TASK DETAILS: Please set down every record exactly as it appears below.

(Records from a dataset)
★ ★ ★

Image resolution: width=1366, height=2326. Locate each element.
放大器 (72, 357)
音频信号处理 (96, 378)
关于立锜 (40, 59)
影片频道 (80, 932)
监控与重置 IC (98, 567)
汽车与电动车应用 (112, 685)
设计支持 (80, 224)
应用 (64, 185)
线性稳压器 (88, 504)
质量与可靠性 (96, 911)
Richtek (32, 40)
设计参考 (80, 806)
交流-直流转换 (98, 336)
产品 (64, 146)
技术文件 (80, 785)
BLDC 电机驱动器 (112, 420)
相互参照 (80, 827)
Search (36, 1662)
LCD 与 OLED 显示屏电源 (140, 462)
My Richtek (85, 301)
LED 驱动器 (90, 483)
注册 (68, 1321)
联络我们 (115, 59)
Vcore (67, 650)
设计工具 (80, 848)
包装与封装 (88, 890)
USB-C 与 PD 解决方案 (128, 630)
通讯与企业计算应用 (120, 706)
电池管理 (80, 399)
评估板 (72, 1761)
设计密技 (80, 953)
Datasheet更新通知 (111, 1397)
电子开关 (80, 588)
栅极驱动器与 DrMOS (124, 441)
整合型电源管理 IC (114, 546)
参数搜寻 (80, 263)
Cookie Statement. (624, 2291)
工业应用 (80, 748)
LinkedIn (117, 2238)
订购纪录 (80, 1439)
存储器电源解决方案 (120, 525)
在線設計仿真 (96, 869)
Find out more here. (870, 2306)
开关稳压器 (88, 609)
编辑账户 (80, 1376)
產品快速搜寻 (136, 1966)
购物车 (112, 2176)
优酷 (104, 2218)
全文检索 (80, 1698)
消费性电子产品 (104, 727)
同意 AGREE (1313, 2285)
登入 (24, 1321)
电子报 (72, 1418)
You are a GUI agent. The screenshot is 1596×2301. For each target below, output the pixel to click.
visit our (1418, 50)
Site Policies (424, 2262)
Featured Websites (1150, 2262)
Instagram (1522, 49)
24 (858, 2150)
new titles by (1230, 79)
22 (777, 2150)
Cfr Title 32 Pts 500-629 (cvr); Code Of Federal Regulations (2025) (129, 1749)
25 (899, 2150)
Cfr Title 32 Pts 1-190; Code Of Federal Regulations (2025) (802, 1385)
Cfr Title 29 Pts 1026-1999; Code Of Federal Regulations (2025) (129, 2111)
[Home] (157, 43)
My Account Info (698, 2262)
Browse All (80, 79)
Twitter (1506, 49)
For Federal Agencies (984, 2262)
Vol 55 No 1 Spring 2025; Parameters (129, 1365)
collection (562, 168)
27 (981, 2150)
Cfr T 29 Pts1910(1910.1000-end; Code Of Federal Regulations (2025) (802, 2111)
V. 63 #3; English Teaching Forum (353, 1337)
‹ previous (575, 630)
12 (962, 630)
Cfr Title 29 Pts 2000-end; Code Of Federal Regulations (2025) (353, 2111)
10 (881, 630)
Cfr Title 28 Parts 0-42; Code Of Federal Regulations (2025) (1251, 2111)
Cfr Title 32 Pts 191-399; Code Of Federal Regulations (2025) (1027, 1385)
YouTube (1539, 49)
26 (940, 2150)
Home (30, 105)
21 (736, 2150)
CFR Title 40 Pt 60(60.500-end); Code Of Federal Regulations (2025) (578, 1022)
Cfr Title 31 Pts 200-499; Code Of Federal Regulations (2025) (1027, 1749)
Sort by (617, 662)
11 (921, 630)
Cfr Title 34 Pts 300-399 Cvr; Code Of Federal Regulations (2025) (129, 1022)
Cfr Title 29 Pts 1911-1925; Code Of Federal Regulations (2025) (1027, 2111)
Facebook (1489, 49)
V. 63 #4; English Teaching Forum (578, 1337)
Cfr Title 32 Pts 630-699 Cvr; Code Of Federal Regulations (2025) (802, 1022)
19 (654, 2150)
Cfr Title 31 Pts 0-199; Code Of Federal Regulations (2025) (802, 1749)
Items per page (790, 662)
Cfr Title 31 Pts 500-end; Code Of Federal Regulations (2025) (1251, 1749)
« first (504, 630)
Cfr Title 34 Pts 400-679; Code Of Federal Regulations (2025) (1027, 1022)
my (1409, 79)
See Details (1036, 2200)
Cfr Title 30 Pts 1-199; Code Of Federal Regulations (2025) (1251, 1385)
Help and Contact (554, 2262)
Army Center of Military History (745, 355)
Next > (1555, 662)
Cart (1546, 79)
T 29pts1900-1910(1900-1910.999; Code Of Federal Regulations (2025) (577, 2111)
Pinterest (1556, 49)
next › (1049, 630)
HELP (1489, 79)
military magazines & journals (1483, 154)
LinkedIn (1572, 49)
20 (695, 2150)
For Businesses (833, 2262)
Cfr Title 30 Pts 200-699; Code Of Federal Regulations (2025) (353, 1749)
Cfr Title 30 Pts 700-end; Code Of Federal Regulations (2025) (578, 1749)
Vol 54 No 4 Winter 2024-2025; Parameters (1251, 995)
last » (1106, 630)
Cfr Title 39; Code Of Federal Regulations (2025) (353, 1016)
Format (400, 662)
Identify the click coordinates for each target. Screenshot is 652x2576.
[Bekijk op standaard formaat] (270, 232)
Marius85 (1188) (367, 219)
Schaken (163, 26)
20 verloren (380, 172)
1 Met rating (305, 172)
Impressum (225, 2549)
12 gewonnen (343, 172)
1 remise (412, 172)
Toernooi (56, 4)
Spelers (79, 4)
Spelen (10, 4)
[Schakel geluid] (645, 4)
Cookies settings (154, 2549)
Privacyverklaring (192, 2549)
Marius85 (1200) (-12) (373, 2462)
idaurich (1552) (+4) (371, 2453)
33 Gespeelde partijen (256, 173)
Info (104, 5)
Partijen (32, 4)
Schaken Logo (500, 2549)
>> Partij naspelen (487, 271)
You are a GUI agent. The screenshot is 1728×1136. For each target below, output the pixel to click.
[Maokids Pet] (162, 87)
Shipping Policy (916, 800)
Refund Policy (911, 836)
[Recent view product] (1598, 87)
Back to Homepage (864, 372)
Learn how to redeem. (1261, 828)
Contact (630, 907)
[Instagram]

★ ★ ★

ANSWER TO THIS TASK:
Image resolution: width=1366, height=2326. Locate each element.
放大器 (72, 357)
音频信号处理 (96, 378)
关于立锜 (40, 59)
影片频道 (80, 932)
监控与重置 IC (98, 567)
汽车与电动车应用 (112, 685)
设计支持 (80, 224)
应用 (64, 185)
线性稳压器 (88, 504)
质量与可靠性 (96, 911)
Richtek (32, 40)
设计参考 (80, 806)
交流-直流转换 (98, 336)
产品 (64, 146)
技术文件 (80, 785)
BLDC 电机驱动器 (112, 420)
相互参照 (80, 827)
Search (36, 1662)
LCD 与 OLED 显示屏电源 (140, 462)
My Richtek (85, 301)
LED 驱动器 (90, 483)
注册 (68, 1321)
联络我们 (115, 59)
Vcore (67, 650)
设计工具 (80, 848)
包装与封装 (88, 890)
USB-C 与 PD 解决方案 (128, 630)
通讯与企业计算应用 (120, 706)
电池管理 (80, 399)
评估板 (72, 1761)
设计密技 (80, 953)
Datasheet更新通知 (111, 1397)
电子开关 (80, 588)
栅极驱动器与 DrMOS (124, 441)
整合型电源管理 IC (114, 546)
参数搜寻 (80, 263)
Cookie Statement. (624, 2291)
工业应用 (80, 748)
LinkedIn (117, 2238)
订购纪录 (80, 1439)
存储器电源解决方案 (120, 525)
在線設計仿真 (96, 869)
Find out more here. (870, 2306)
开关稳压器 (88, 609)
编辑账户 (80, 1376)
產品快速搜寻 (136, 1966)
购物车 (112, 2176)
优酷 (104, 2218)
全文检索 (80, 1698)
消费性电子产品 (104, 727)
同意 AGREE (1313, 2285)
登入 (24, 1321)
电子报 (72, 1418)
You are a GUI agent. The screenshot is 1596×2301. For each target below, output the pixel to click.
visit our (1418, 50)
Site Policies (424, 2262)
Featured Websites (1150, 2262)
Instagram (1522, 49)
24 (858, 2150)
new titles by (1230, 79)
22 (777, 2150)
Cfr Title 32 Pts 500-629 (cvr); Code Of Federal Regulations (2025) (129, 1749)
25 (899, 2150)
Cfr Title 32 Pts 1-190; Code Of Federal Regulations (2025) (802, 1385)
Cfr Title 29 Pts 1026-1999; Code Of Federal Regulations (2025) (129, 2111)
[Home] (157, 43)
My Account Info (698, 2262)
Browse All (80, 79)
Twitter (1506, 49)
For Federal Agencies (984, 2262)
Vol 55 No 1 Spring 2025; Parameters (129, 1365)
collection (562, 168)
27 (981, 2150)
Cfr T 29 Pts1910(1910.1000-end; Code Of Federal Regulations (2025) (802, 2111)
V. 63 #3; English Teaching Forum (353, 1337)
‹ previous (575, 630)
12 (962, 630)
Cfr Title 29 Pts 2000-end; Code Of Federal Regulations (2025) (353, 2111)
10 (881, 630)
Cfr Title 28 Parts 0-42; Code Of Federal Regulations (2025) (1251, 2111)
Cfr Title 32 Pts 191-399; Code Of Federal Regulations (2025) (1027, 1385)
YouTube (1539, 49)
26 (940, 2150)
Home (30, 105)
21 (736, 2150)
CFR Title 40 Pt 60(60.500-end); Code Of Federal Regulations (2025) (578, 1022)
Cfr Title 31 Pts 200-499; Code Of Federal Regulations (2025) (1027, 1749)
Sort by (617, 662)
11 (921, 630)
Cfr Title 34 Pts 300-399 Cvr; Code Of Federal Regulations (2025) (129, 1022)
Cfr Title 29 Pts 1911-1925; Code Of Federal Regulations (2025) (1027, 2111)
Facebook (1489, 49)
V. 63 #4; English Teaching Forum (578, 1337)
Cfr Title 32 Pts 630-699 Cvr; Code Of Federal Regulations (2025) (802, 1022)
19 (654, 2150)
Cfr Title 31 Pts 0-199; Code Of Federal Regulations (2025) (802, 1749)
Items per page (790, 662)
Cfr Title 31 Pts 500-end; Code Of Federal Regulations (2025) (1251, 1749)
« first (504, 630)
Cfr Title 34 Pts 400-679; Code Of Federal Regulations (2025) (1027, 1022)
my (1409, 79)
See Details (1036, 2200)
Cfr Title 30 Pts 1-199; Code Of Federal Regulations (2025) (1251, 1385)
Help and Contact (554, 2262)
Army Center of Military History (745, 355)
Next > (1555, 662)
Cart (1546, 79)
T 29pts1900-1910(1900-1910.999; Code Of Federal Regulations (2025) (577, 2111)
Pinterest (1556, 49)
next › (1049, 630)
HELP (1489, 79)
military magazines & journals (1483, 154)
LinkedIn (1572, 49)
20 (695, 2150)
For Businesses (833, 2262)
Cfr Title 30 Pts 200-699; Code Of Federal Regulations (2025) (353, 1749)
Cfr Title 30 Pts 700-end; Code Of Federal Regulations (2025) (578, 1749)
Vol 54 No 4 Winter 2024-2025; Parameters (1251, 995)
last » (1106, 630)
Cfr Title 39; Code Of Federal Regulations (2025) (353, 1016)
Format (400, 662)
Identify the click coordinates for each target. Screenshot is 652x2576.
[Bekijk op standaard formaat] (270, 232)
Marius85 (1188) (367, 219)
Schaken (163, 26)
20 verloren (380, 172)
1 Met rating (305, 172)
Impressum (225, 2549)
12 gewonnen (343, 172)
1 remise (412, 172)
Toernooi (56, 4)
Spelers (79, 4)
Spelen (10, 4)
[Schakel geluid] (645, 4)
Cookies settings (154, 2549)
Privacyverklaring (192, 2549)
Marius85 (1200) (-12) (373, 2462)
idaurich (1552) (+4) (371, 2453)
33 Gespeelde partijen (256, 173)
Info (104, 5)
Partijen (32, 4)
Schaken Logo (500, 2549)
>> Partij naspelen (487, 271)
You are a GUI agent. The screenshot is 1728×1136. For each target below, output the pixel to click.
[Maokids Pet] (162, 87)
Shipping Policy (916, 800)
Refund Policy (911, 836)
[Recent view product] (1598, 87)
Back to Homepage (864, 372)
Learn how to redeem. (1261, 828)
Contact (630, 907)
[Instagram]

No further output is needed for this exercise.